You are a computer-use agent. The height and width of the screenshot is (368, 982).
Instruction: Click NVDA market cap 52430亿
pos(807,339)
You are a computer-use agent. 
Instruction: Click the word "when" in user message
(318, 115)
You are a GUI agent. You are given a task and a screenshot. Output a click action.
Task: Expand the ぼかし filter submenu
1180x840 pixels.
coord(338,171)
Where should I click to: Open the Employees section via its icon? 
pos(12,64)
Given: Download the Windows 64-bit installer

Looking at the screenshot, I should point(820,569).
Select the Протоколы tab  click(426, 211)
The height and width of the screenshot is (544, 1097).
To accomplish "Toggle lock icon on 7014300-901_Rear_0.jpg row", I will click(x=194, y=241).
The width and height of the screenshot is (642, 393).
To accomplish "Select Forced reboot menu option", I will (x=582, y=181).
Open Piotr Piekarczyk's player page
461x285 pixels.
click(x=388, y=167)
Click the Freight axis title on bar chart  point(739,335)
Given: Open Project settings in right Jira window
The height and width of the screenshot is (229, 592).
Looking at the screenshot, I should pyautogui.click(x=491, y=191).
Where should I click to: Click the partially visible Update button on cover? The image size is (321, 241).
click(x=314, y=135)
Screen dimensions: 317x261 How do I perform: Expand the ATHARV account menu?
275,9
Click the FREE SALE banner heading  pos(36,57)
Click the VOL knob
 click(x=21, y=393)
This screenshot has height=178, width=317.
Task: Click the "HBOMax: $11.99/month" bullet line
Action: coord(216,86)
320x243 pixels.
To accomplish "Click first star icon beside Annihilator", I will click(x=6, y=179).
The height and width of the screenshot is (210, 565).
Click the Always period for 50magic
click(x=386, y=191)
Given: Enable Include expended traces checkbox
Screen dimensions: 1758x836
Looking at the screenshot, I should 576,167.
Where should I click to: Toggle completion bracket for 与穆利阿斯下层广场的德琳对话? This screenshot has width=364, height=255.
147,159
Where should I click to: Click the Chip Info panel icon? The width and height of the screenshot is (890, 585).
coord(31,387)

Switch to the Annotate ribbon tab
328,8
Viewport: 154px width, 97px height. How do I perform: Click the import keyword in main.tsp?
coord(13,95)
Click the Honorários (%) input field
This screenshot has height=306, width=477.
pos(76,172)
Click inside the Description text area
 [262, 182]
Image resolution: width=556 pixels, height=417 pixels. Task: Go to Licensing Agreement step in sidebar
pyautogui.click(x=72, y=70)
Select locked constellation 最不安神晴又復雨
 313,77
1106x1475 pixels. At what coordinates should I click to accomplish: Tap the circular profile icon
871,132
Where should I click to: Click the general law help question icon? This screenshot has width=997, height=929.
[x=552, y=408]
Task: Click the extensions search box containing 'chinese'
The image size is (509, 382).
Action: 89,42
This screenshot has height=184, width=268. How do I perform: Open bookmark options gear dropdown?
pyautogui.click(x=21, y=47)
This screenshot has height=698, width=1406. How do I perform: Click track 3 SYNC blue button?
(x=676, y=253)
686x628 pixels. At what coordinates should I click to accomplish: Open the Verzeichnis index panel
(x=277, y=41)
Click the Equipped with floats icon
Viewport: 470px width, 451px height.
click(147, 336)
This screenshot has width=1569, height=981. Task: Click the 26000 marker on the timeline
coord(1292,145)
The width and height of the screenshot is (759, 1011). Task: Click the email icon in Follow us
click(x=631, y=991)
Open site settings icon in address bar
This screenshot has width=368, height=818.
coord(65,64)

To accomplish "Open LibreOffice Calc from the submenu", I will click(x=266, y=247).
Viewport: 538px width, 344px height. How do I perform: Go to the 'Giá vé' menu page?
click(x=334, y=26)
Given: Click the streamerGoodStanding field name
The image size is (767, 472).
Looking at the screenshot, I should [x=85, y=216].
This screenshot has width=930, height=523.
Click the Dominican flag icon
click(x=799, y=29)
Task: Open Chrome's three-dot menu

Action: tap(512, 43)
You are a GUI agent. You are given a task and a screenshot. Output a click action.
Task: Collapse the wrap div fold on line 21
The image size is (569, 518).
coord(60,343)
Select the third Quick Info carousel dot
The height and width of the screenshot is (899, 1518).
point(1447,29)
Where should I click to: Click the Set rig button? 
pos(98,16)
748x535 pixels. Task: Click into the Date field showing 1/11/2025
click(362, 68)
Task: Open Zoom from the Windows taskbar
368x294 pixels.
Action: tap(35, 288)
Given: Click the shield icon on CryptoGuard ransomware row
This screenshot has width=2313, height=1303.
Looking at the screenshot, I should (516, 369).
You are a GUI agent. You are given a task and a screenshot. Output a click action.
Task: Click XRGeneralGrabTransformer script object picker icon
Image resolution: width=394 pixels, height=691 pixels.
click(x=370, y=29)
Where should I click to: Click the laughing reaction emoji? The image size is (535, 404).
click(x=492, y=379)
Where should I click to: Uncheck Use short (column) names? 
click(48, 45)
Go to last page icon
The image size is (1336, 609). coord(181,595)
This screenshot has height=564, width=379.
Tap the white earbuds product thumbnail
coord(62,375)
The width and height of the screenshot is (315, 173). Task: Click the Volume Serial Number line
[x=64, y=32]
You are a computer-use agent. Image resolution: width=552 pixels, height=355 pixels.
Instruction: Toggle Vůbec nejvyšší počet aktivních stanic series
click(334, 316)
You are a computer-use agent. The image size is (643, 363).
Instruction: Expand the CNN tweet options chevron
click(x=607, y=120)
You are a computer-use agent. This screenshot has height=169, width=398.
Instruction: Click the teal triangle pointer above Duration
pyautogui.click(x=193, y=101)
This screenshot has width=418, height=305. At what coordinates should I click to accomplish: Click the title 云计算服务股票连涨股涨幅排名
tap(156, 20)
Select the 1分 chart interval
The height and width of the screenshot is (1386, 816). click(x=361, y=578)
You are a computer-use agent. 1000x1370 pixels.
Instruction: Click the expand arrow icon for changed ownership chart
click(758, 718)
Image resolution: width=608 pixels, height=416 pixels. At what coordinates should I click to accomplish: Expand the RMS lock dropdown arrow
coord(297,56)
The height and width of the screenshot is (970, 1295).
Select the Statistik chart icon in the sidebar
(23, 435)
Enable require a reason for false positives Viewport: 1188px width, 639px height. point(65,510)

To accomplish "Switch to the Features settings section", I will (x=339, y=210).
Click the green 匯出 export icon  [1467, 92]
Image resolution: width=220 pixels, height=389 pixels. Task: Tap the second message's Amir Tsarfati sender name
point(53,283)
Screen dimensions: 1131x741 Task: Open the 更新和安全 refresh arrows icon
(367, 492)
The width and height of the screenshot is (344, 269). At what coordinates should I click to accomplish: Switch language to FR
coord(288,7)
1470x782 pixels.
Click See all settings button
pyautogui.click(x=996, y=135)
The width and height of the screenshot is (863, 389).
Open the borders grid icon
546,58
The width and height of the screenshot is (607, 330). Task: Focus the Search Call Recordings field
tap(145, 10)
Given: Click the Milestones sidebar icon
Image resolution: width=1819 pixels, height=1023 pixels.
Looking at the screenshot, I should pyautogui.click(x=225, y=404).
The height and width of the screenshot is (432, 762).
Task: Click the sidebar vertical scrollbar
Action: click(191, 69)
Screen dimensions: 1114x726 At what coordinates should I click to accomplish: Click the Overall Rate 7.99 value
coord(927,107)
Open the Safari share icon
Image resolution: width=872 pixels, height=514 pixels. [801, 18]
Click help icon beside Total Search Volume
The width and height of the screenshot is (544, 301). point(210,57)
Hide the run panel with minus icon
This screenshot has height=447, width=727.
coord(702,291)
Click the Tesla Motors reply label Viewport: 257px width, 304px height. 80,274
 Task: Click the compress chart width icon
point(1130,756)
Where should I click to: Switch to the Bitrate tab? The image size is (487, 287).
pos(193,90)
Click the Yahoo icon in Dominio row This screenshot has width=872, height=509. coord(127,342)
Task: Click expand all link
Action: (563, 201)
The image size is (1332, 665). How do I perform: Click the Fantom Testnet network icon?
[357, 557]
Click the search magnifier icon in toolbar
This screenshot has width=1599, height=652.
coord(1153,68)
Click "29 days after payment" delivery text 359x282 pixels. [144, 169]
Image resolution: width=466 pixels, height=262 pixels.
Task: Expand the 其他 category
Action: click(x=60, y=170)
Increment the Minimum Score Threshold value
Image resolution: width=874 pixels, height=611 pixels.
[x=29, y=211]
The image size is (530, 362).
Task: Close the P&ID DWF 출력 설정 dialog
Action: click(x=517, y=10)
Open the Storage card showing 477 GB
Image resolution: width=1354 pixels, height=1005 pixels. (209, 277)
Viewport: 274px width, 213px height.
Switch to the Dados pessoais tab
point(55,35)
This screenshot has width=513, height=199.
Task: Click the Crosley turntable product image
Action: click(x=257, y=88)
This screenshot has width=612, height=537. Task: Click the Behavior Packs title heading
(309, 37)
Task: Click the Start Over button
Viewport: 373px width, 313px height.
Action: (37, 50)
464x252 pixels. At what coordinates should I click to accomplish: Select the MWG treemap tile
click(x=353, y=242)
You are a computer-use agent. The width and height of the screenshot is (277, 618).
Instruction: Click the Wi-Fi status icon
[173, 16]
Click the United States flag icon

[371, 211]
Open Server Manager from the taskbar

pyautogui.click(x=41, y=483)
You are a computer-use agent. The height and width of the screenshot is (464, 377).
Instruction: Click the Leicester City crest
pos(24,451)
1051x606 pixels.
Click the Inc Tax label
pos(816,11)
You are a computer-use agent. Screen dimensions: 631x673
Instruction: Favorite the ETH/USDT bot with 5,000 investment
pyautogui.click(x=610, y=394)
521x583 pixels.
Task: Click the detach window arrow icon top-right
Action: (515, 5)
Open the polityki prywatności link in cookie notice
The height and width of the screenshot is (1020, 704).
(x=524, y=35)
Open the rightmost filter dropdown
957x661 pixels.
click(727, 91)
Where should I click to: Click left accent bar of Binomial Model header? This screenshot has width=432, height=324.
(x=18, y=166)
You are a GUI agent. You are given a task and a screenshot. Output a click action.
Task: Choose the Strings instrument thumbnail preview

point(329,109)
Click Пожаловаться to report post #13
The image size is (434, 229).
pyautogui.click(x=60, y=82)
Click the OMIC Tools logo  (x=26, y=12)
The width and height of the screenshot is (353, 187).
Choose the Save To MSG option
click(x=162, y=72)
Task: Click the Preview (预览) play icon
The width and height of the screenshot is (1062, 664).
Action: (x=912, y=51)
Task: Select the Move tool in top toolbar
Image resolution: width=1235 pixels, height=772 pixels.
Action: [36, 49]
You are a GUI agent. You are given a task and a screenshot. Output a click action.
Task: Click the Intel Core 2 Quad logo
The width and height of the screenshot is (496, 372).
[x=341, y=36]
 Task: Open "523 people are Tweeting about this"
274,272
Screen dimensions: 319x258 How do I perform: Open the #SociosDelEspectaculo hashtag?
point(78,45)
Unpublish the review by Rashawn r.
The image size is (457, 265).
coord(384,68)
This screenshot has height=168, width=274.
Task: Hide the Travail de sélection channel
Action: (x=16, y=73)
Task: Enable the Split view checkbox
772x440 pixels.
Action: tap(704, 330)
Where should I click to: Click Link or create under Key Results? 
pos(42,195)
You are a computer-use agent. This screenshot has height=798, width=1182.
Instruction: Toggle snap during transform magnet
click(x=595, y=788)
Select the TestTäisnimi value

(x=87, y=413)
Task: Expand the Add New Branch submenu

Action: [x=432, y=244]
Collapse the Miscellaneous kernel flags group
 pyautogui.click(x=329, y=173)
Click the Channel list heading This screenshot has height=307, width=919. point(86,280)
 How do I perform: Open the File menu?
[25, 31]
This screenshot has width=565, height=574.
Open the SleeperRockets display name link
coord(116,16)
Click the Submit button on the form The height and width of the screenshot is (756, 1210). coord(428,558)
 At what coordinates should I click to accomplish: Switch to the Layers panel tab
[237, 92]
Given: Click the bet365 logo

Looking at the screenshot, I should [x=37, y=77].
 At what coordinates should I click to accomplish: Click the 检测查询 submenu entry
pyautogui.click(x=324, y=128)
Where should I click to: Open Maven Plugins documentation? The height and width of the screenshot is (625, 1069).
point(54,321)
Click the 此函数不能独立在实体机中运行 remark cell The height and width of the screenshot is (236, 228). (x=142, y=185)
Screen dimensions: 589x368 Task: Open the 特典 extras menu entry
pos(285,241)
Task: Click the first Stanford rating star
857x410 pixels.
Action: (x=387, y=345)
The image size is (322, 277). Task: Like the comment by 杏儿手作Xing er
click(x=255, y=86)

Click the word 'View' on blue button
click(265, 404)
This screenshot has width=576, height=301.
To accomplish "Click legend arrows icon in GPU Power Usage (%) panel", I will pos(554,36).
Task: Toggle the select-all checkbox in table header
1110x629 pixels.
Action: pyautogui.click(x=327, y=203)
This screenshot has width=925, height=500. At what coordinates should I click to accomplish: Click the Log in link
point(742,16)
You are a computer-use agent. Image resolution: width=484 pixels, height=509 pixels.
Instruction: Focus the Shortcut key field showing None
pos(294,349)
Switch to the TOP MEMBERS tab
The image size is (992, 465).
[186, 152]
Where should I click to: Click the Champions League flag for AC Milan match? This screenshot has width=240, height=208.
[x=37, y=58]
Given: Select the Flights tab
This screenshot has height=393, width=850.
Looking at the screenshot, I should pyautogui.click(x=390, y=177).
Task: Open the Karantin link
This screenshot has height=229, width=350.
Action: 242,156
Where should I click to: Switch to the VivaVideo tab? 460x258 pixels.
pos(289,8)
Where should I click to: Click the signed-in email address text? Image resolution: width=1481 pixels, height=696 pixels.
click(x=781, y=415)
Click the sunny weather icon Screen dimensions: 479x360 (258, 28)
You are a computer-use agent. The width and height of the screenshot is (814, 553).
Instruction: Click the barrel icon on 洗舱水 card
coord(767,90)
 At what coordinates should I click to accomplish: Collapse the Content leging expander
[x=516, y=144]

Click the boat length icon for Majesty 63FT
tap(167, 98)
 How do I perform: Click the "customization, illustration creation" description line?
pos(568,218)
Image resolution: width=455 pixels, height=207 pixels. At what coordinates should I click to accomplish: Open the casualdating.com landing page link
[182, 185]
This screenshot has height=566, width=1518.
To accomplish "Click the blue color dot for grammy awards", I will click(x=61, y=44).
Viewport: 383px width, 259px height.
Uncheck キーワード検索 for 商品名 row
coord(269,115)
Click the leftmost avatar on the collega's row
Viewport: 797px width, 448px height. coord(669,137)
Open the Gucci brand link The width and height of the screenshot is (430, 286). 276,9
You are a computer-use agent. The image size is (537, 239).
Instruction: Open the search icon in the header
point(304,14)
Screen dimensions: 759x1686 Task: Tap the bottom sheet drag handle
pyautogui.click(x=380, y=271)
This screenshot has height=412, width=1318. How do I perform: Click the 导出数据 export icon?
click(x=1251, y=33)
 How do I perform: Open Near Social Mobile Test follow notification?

○ ○ ○ ○ ○ ○ ○

From the data above, output only the lines between the line containing "Task: Choose the" and the line containing "The width and height of the screenshot is (353, 187).", inclusive, exactly as written.

Task: Choose the Strings instrument thumbnail preview

point(329,109)
Click Пожаловаться to report post #13
The image size is (434, 229).
pyautogui.click(x=60, y=82)
Click the OMIC Tools logo  (x=26, y=12)
The width and height of the screenshot is (353, 187).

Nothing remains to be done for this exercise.